FIGURE 4.

Effects of H₂O₂ on GSK-3β activity and its interaction with other proteins. A, H9c2 cells were exposed to 100 μmol/liter H₂O₂ or a vehicle (Ve) for 4 h and harvested. Results of Western blotting for total GSK-3β, Ser-9-phospho-GSK-3β, Tyr-216-phospho-GSK-3β, total glycogen synthase, and phospho-glycogen synthase in the total homogenate (left panels) and total GSK-3β and Ser-9-phospho-GSK-3β in the mitochondrial fraction (right panels) are shown. β-Actin and prohibitin serve as loading controls. B, representative two-dimensional gels stained by Coomassie Blue.

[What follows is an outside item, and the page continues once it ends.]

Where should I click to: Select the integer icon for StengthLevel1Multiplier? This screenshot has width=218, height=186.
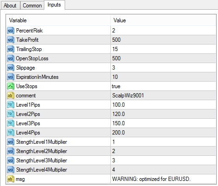[11, 142]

Samples were obtained from GSK-3β immunoprecipitates of H9c2 cells that were treated with a vehicle or H₂0₂ (100 μmol/liter) for 3 h. Results of four experiments for vehicle-treated cells and four experiments for H₂O₂-exposed cells were similar. Spots that exhibited increases in the density by 3-fold or more after exposure to H₂O₂ are labeled as 1–9. C, HEK293 cells transfected with FLAG-VDAC2 were exposed to H₂O₂ (100 μmol/liter; 4 h) in the presence or absence of LiCl (30 mmol/liter). Immunoblots (IB) for FLAG and GSK-3β co-immunoprecipitated (IP) with FLAG-VDAC2 are shown.